Of more frustration is the fact that the two courts reached different conclusions on whether the “bad leaver” provision was a primary or secondary obligation, even though the circumstances surrounding the provisions in question were broadly analogous. The dividing line between primary and secondary obligations was already, and these conflicting decisions do not help.

“Bad leaver” provisions are often invoked on a breach of employment or service contract. In these circumstances, it feels instinctive to regard them as secondary obligations triggered by a breach of contract and to take careful steps to demonstrate their legitimacy. Practitioners may therefore feel more at ease with Gray than Richards. However, Gray was a Scottish decision and may carry less weight than Richards, a decision of the English High Court.

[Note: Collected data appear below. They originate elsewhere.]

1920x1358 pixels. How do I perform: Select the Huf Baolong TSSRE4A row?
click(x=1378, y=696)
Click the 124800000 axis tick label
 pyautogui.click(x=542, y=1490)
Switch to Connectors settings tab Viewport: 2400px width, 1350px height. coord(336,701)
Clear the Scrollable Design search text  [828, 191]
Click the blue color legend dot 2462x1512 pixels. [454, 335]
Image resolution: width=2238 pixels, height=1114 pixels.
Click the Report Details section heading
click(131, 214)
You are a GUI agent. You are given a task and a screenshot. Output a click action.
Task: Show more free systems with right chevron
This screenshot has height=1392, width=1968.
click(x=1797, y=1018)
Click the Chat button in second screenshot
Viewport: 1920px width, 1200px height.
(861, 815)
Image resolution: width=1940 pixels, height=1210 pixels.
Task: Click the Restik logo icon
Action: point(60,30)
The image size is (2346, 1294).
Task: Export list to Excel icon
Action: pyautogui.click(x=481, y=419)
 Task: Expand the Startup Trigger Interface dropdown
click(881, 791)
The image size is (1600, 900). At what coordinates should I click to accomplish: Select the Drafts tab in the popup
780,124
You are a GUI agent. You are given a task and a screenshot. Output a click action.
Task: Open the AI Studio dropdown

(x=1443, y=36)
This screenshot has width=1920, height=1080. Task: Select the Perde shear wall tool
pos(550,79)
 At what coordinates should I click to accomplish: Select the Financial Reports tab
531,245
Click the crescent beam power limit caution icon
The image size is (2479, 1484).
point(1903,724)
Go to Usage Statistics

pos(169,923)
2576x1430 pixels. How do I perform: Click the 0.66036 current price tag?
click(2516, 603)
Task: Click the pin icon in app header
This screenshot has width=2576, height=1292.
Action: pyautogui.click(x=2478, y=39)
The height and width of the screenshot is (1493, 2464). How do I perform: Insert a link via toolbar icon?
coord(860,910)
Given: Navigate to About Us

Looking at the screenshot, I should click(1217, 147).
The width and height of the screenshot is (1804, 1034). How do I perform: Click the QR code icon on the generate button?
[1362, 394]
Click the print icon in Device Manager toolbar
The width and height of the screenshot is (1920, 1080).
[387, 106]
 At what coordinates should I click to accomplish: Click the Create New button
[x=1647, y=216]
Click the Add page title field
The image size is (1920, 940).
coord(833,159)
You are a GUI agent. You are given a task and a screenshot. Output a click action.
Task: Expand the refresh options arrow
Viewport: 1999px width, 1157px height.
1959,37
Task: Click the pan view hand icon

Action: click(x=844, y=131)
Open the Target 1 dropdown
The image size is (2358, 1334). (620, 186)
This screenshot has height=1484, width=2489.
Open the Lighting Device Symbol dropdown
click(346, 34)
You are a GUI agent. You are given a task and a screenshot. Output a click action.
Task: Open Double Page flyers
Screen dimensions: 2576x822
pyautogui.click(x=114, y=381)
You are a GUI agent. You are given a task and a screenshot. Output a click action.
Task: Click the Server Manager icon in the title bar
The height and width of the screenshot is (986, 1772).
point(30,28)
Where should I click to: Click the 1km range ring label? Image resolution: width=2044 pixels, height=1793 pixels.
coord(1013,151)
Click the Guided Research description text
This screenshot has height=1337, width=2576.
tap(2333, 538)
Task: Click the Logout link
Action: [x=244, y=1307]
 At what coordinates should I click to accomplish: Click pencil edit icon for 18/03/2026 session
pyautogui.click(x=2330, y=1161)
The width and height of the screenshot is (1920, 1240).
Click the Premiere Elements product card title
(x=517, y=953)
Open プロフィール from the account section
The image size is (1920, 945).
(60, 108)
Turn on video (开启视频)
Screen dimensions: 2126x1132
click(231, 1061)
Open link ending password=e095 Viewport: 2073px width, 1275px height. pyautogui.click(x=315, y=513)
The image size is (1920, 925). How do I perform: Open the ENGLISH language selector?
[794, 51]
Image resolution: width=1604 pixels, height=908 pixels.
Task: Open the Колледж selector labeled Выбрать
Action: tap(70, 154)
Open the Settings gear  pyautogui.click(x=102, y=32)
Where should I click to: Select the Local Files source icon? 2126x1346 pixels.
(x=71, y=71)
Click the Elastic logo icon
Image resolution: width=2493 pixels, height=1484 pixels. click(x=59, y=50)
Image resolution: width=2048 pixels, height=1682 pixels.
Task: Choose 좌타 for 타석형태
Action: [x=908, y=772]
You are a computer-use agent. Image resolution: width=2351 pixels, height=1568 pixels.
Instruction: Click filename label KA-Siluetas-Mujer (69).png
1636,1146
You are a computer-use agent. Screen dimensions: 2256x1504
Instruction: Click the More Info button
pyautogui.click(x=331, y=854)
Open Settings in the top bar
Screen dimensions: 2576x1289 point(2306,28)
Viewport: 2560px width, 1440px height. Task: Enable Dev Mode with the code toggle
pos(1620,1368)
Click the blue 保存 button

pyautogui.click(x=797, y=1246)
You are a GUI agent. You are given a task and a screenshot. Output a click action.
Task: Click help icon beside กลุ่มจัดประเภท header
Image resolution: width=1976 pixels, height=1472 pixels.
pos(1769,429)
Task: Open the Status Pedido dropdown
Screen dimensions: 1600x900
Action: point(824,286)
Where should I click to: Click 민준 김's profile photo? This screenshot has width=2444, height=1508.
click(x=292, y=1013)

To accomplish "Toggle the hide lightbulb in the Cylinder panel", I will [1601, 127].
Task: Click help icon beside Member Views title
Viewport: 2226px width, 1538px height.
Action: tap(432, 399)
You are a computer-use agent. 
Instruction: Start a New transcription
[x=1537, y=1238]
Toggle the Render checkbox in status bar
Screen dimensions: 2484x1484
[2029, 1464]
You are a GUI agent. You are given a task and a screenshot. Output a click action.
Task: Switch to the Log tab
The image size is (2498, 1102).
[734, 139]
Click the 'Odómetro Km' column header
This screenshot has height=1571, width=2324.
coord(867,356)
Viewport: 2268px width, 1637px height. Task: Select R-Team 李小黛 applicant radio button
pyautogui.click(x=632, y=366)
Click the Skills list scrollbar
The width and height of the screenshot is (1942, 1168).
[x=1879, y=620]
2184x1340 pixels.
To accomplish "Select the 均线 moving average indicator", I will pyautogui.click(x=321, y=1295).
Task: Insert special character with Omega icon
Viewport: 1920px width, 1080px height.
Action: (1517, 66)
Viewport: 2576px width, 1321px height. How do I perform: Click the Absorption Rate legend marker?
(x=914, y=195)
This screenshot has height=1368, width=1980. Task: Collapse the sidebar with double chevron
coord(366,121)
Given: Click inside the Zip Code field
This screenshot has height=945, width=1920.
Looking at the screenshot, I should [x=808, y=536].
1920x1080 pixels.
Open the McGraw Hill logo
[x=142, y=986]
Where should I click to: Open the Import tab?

We will need to wait for further cases to clarify this discrepancy. However, for now, lawyers and clients can probably feel that little bit more comfortable when negotiating “bad leaver” provisions.

Other items

CLLS and Law Society Second Q&A on Market Abuse Regulation

The City of London Law Society and the Law Society have produced a second Q&A on the Market Abuse Regulation (MAR). The Q&A sets out the societies’ suggested approach on various issues in the context of a public company takeover, including:

  • Whether seeking an irrevocable undertaking to vote in favour of a scheme of arrangement for a takeover is a market sounding under MAR
  • Stake-building by a bidder on a takeover when in possession of inside information
  • Entering into and satisfying irrevocable undertakings during a MAR “closed period”

New Takeover Code in force

Changes to the Takeover Code came into effect from 12 September 2016. The changes relate to the communication of material new information and significant new information via an RIS, publication of certain other documents on a website, and the use of videos and social media to communicate information.